—story and photo by Ross Courtney
Tired of bruising his shoulders during harvest, Luis Alejandro Barrera bought a used backpack at a flea market and stitched his own padded bucket harness.
This year, while the H-2A worker straps on his creation for Washington’s Columbia Basin cherry season, he fosters ambitions to make more harnesses, save the shoulders of fellow laborers and make a few bucks off his ingenuity.
“I want it to work well for my co-workers, because if we’re able to get this out to everybody, they’re going to be able to work better and be more productive,” Barrera said in Spanish. “And if you are more productive, then you can be able to earn more money.”
He has help.
Erik Nicholson, a former national vice president of the United Farm Workers union, wants to aid Barrera and other laborers who have innovations in mind but lack the resources to develop them. Now a private ag industry consultant, Nicholson established Semillero de Ideas, or Nursery of Ideas, to blaze a trail for laborers to work up their inventions and — in the end — profit from them.
In the fall, Barrera won the group’s first Innovation Challenge, scoring him a $1,000 prize and the help of a pro-bono attorney.
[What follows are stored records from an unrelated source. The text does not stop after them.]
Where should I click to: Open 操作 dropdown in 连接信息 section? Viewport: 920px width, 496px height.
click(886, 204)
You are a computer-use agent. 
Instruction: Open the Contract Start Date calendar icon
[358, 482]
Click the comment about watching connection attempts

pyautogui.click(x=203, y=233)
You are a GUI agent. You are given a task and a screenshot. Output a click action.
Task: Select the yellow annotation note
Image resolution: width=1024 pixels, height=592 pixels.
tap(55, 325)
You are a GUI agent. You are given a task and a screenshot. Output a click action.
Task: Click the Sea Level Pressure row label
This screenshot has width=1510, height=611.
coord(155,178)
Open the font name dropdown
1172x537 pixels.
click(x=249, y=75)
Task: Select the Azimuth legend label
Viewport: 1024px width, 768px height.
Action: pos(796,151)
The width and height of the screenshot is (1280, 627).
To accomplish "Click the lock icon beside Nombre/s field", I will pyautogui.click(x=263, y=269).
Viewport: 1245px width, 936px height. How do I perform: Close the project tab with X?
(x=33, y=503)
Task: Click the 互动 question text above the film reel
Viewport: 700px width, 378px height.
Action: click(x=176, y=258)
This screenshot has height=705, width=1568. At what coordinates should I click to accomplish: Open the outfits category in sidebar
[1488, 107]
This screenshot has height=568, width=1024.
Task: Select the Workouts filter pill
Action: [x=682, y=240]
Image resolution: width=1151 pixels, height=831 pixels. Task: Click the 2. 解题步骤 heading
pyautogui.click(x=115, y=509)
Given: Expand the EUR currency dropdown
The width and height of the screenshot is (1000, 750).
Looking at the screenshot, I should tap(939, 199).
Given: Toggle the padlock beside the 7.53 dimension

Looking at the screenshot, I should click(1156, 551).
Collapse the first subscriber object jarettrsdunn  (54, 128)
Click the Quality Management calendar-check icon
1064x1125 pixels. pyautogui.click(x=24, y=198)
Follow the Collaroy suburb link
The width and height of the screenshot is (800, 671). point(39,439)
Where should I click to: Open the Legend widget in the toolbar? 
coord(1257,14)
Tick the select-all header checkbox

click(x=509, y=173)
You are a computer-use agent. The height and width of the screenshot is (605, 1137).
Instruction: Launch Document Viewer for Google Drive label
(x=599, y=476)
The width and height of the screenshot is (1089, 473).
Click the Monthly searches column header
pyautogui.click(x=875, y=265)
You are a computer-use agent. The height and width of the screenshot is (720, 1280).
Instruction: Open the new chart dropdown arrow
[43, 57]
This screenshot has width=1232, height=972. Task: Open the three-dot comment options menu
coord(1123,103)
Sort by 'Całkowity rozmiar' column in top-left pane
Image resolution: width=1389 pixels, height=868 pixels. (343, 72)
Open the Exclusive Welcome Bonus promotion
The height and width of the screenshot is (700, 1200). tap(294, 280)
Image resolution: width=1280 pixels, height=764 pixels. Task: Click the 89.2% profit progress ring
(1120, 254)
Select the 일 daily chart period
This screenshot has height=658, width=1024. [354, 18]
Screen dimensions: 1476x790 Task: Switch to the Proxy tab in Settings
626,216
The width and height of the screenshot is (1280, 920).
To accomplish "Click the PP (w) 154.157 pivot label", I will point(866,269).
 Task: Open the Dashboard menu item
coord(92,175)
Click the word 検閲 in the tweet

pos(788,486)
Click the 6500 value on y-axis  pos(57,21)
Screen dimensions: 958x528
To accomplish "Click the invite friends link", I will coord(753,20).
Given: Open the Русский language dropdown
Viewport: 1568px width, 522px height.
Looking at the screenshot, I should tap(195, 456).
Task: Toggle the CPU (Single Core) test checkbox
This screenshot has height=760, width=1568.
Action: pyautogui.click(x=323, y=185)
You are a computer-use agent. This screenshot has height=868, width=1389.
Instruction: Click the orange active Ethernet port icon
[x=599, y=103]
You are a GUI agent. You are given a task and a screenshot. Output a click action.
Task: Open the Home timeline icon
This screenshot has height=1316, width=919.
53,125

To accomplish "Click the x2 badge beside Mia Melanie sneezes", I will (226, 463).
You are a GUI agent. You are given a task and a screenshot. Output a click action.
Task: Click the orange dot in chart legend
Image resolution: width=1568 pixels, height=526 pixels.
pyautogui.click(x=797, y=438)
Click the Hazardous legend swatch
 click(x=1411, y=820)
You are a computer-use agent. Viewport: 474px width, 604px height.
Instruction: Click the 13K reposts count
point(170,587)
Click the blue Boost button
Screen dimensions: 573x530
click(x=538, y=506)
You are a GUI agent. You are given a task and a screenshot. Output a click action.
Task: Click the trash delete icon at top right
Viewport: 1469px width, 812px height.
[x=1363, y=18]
That attorney has advised him not to publicly share photos of his design until he has a patent, which could differentiate his approach from other padded harnesses on the market.
Industry response
Barrera works for McDougall and Sons, a vertically integrated producer with orchards in Wenatchee and the Columbia Basin.
“Seems like a great idea,” Matt Jeffery, a McDougall area manager, said of the harness. So is the Semillero de Ideas cause; employers should listen to their workers’ ideas, he said.
The responsibility for commercializing would fall to the inventor, but employers could help by connecting them to contacts they may have, he said.
Nicholson shopped the concept of the innovation center to industry groups, such as the Washington State Tree Fruit Association, which includes listening to workers as one of its core leadership curriculum points.
The tree fruit industry needs a workforce comfortable with new ideas and tools, said Jon DeVaney, president of the association. Semillero de Ideas seems like a step in that direction, he said.
“There should be a concurrence of interest between employers and labor advocates” on workplace innovation, he said.
Walt Duflock, vice president for innovation at California-based Western Growers, likes the motivation behind Semillero de Ideas, but he stressed the two groups have had only introductory conversations so far. Western Growers is known for vetting ag tech startups and helping them commercialize with specialty crop field trials when the products are ready.
Duflock cautioned that Barrera’s harness and any of the center’s future challenge winners face a long, expensive and risky road. They will need a lot of support to form a company, he said. He recommends the new nonprofit create a grant-funded laboratory environment, with corporate and university representatives to help the would-be entrepreneurs find scale and capital.
“None of this is going to happen overnight,” Duflock said.
Just starting
Barrera and Semillero de Ideas are both just getting started, but he and the nonprofit have managed to generate some momentum.
This year, the Washington State Legislature appropriated $500,000 to the center for two years, which Nicholson envisions using to set up an innovation lab somewhat like Duflock described. Also, Rachel Noah, chief operating officer of Taggares Fruit Co. near Washington’s Tri-Cities, has told Barrera she could see her company purchasing some of his harnesses. She was a judge on the Innovation Challenge that Barrera won.
However, the market already has padded harnesses that sell for around $25 each. Workers throughout Central Washington sometimes bring their own to the job.
Barrera found his way to Semillero de Ideas when Nicholson and volunteers set up a booth at the Mattawa flea market to promote the group’s first Innovation Challenge.
The 37 other entries included padded ladder rungs to prevent shin bruising, a forked pole to make fruitlet thinning easier, and retractable gloves that protect worker fingers while maintaining food safety.
The group created the contest in response to 60 worker interviews with Josefina Luciano, a Semillero de Ideas volunteer and orchard worker near Sunnyside.
“We have no place to go to really workshop these ideas, and then who’s going to listen or pay attention to what we’re doing?” said Luciano, also in Spanish.
Nicholson translated Good Fruit Grower’s interviews with Barrera and Luciano.
Barrera, one class shy of an agronomy degree from the Autonomous University of Nayarit in Mexico, was hesitant to approach Semillero de Ideas, wondering if someone was going to steal his idea.
The father of four grew up in Nayarit, a state in west-central Mexico, where his family still owns a sugar cane farm. Barrera has a house on the property and hopes to take over and expand someday.
He and his father used to fertilize sugar cane by hand, carrying buckets on harnesses they made with ripped-up strips of fertilizer sacks. He learned to sew while mending conveyor belts in a sugar cane refinery.